[WHAT THE EXERCISE ASKS]:
Set the data below down again, exactly, with every picture left out.

==== INPUT MATERIAL ====

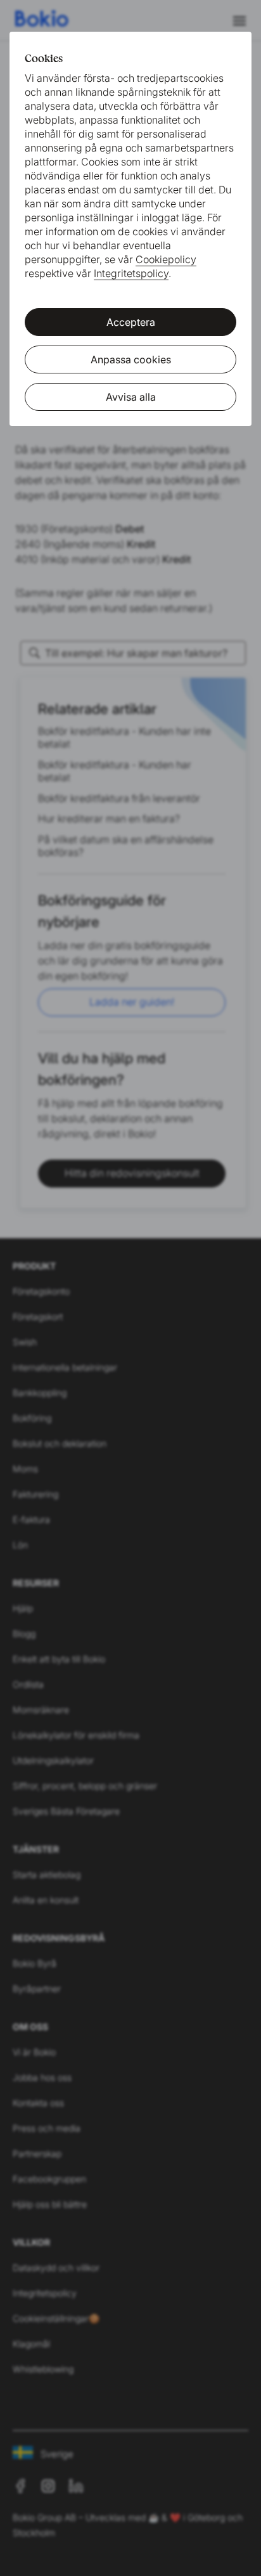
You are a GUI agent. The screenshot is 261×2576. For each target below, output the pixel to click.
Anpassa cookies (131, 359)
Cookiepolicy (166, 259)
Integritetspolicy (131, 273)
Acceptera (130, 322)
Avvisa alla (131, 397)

====

[EXERCISE ANSWER]:
You are a GUI agent. The screenshot is 261×2576. For each target below, output the pixel to click.
Anpassa cookies (131, 359)
Cookiepolicy (166, 259)
Integritetspolicy (131, 273)
Acceptera (130, 322)
Avvisa alla (131, 397)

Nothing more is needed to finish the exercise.